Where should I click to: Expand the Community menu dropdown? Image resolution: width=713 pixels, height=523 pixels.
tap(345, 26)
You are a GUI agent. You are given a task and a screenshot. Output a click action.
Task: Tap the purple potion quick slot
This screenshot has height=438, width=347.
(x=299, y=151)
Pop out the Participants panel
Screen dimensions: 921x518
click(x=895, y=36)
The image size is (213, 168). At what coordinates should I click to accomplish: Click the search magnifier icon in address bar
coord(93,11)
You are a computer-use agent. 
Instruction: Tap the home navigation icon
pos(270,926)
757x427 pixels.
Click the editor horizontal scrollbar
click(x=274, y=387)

==*==

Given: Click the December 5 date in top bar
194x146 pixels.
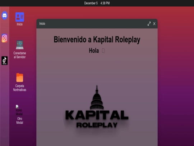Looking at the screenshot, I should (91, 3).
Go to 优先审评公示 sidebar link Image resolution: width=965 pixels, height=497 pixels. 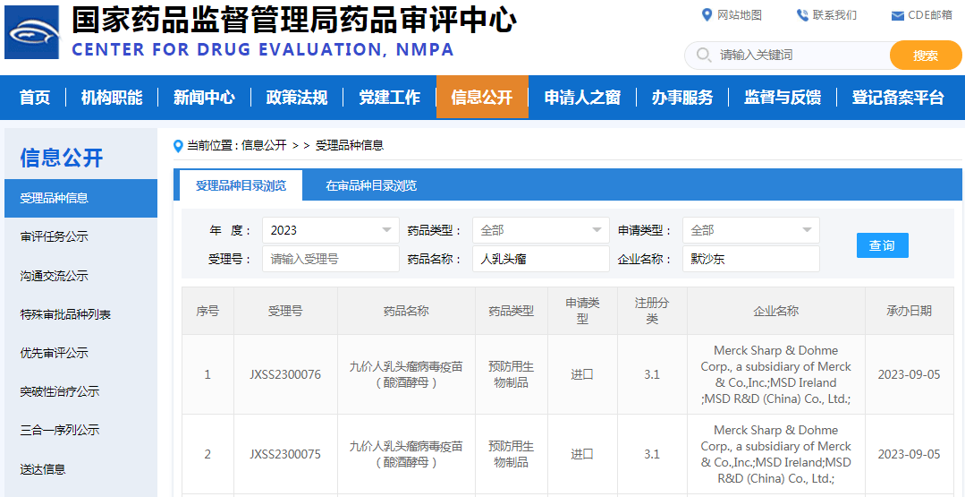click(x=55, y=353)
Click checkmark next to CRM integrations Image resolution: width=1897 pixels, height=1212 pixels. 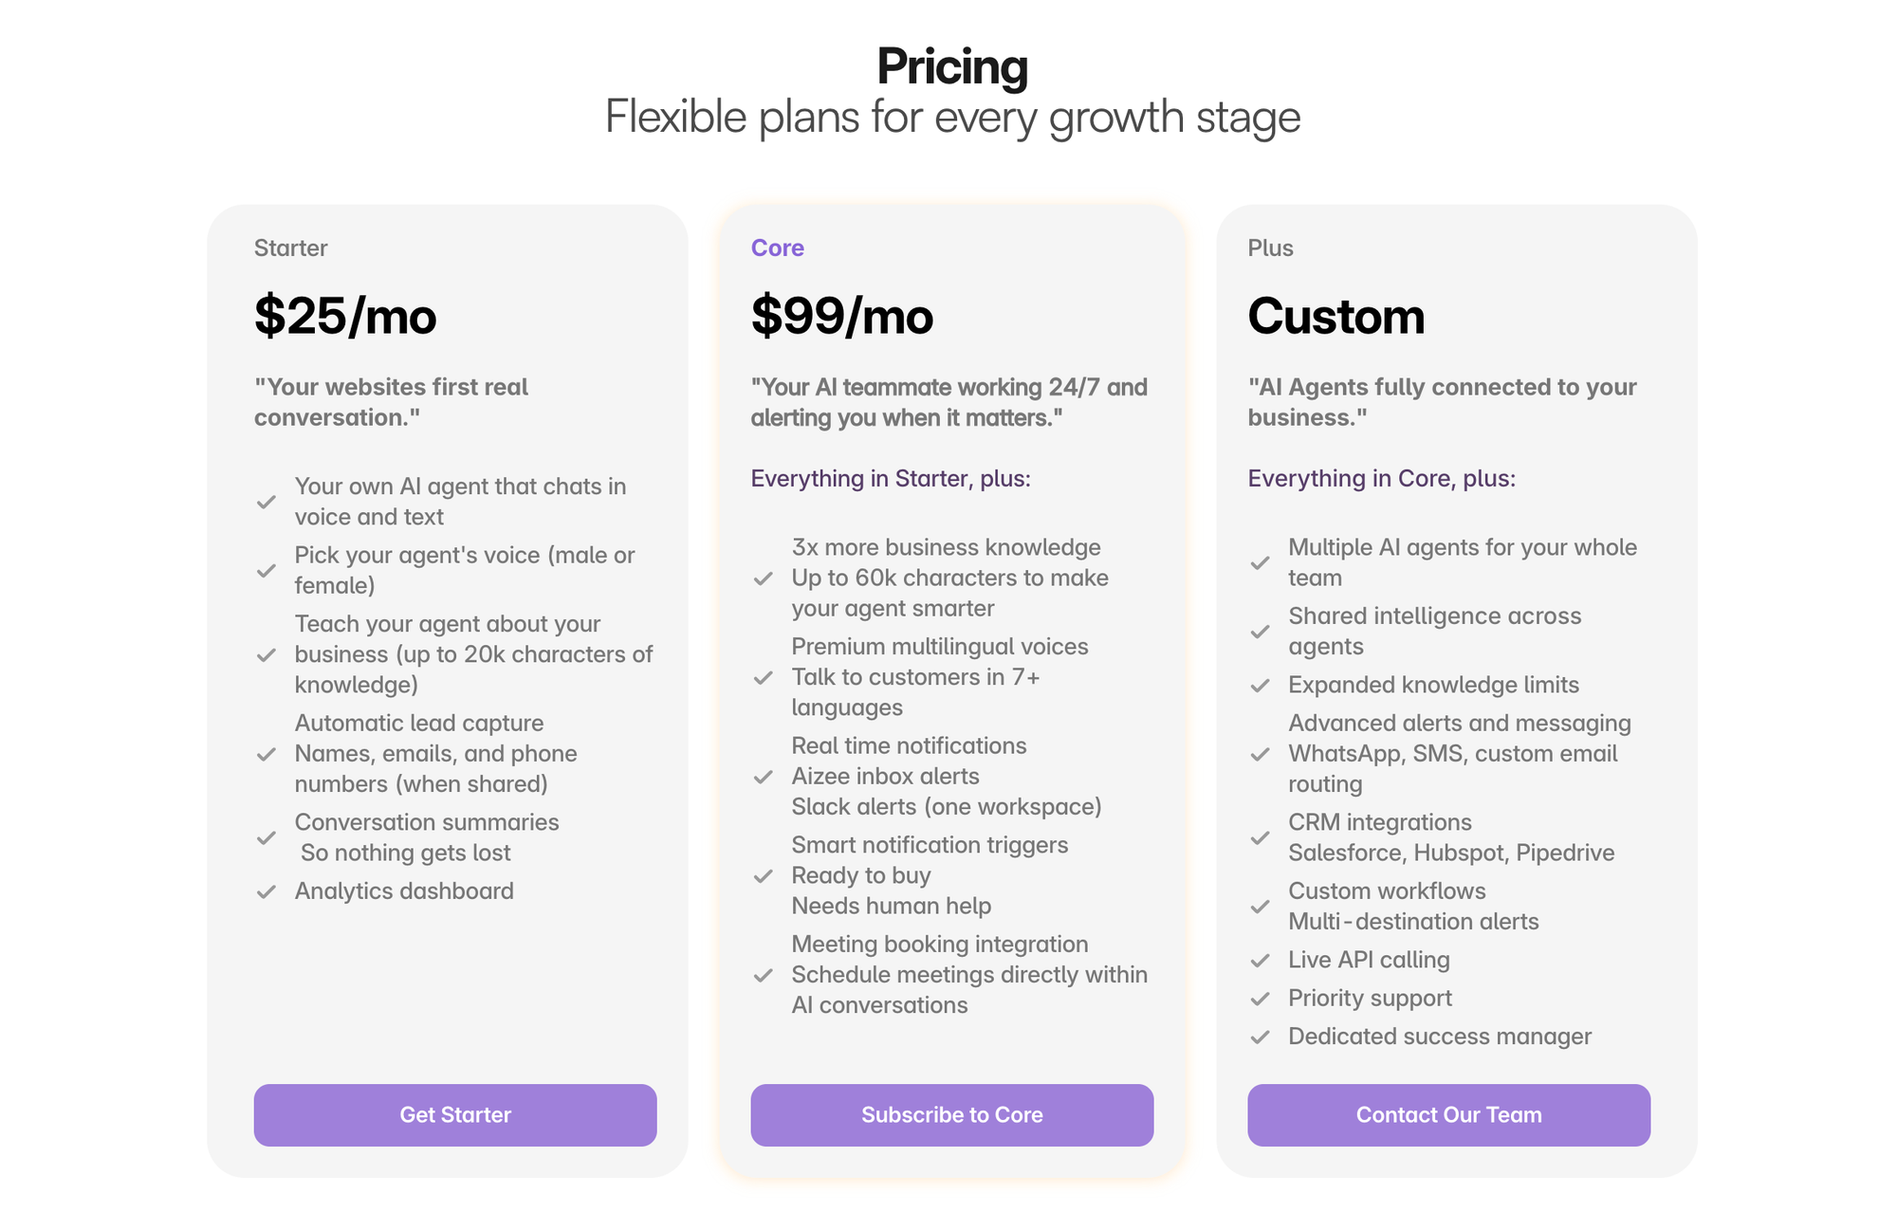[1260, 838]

==*==

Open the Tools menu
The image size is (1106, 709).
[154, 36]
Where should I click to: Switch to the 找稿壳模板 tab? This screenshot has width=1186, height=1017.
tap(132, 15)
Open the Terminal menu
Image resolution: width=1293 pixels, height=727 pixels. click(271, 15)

==*==

Please collect each line of the material above that contains the word "This", and copy those lines in full.

This screenshot has height=438, width=347.
Where should I click to: Switch to the 找稿壳模板 tab? This screenshot has width=1186, height=1017.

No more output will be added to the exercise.